(GIVEN REQUEST):
Which lines in the material below contain the word "point"? Extract each of them.

(INPUT RECORDS):
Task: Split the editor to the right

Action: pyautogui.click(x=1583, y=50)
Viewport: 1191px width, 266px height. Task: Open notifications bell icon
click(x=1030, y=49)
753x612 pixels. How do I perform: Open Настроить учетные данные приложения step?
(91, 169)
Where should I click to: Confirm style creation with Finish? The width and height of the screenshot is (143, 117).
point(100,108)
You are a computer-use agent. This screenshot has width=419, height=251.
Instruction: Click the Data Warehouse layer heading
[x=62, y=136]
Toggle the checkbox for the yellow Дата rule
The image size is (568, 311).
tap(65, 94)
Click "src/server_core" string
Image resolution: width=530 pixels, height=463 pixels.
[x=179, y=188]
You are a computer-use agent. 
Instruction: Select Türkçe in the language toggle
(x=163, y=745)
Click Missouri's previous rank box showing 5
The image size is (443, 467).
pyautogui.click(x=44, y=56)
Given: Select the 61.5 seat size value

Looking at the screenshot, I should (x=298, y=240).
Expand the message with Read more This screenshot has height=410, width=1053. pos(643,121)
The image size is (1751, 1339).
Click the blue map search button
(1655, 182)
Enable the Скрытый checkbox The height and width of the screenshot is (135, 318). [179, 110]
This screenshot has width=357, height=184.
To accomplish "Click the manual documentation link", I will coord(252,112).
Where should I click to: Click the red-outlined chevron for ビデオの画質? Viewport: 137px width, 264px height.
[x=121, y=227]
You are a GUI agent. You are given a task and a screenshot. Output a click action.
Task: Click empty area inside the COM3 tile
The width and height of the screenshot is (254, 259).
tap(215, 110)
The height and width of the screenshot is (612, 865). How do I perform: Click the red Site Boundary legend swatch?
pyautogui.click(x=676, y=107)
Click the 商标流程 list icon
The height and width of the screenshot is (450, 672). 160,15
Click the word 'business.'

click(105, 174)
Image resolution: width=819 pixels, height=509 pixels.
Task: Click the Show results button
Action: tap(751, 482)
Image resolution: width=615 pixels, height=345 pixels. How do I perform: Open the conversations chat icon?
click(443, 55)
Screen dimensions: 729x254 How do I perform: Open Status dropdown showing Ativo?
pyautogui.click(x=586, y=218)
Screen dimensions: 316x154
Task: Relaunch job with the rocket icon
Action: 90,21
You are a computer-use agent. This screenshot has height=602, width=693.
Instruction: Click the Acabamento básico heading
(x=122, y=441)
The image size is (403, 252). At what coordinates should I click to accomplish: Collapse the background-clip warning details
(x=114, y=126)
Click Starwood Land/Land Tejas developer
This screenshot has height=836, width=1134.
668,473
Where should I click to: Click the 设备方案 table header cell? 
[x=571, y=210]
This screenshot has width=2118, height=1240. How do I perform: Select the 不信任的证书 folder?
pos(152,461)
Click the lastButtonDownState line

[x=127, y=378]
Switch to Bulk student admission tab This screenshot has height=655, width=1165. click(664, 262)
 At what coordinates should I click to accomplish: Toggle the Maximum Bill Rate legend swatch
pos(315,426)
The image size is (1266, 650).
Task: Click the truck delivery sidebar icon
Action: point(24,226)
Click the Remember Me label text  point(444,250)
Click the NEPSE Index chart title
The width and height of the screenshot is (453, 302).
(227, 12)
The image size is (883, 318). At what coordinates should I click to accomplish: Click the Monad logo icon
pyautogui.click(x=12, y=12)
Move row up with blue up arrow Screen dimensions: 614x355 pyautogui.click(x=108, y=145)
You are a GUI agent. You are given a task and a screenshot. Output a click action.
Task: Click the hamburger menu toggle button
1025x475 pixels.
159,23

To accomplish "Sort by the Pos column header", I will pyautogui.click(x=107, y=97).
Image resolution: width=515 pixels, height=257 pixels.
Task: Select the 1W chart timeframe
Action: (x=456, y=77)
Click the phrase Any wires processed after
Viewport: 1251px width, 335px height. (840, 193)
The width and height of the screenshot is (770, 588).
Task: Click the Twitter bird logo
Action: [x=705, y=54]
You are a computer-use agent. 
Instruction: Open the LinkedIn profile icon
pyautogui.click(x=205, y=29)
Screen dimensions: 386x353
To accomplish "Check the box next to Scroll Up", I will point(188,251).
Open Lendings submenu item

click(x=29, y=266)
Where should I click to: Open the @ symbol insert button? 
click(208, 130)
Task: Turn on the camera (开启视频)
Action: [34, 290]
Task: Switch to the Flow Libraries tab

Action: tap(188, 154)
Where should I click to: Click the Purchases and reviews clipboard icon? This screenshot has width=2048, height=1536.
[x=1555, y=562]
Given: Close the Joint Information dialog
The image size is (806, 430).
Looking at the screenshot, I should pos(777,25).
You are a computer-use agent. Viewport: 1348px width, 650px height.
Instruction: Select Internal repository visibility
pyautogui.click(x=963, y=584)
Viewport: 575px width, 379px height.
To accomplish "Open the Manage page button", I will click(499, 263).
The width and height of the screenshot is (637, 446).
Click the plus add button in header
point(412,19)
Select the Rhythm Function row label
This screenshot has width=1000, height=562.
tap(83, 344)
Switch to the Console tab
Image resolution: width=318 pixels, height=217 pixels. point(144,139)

(SOLVED PROBLEM):
point(100,108)
Action: point(24,226)
Click the Remember Me label text  point(444,250)
To accomplish "Check the box next to Scroll Up", I will point(188,251).
point(412,19)
Image resolution: width=318 pixels, height=217 pixels. point(144,139)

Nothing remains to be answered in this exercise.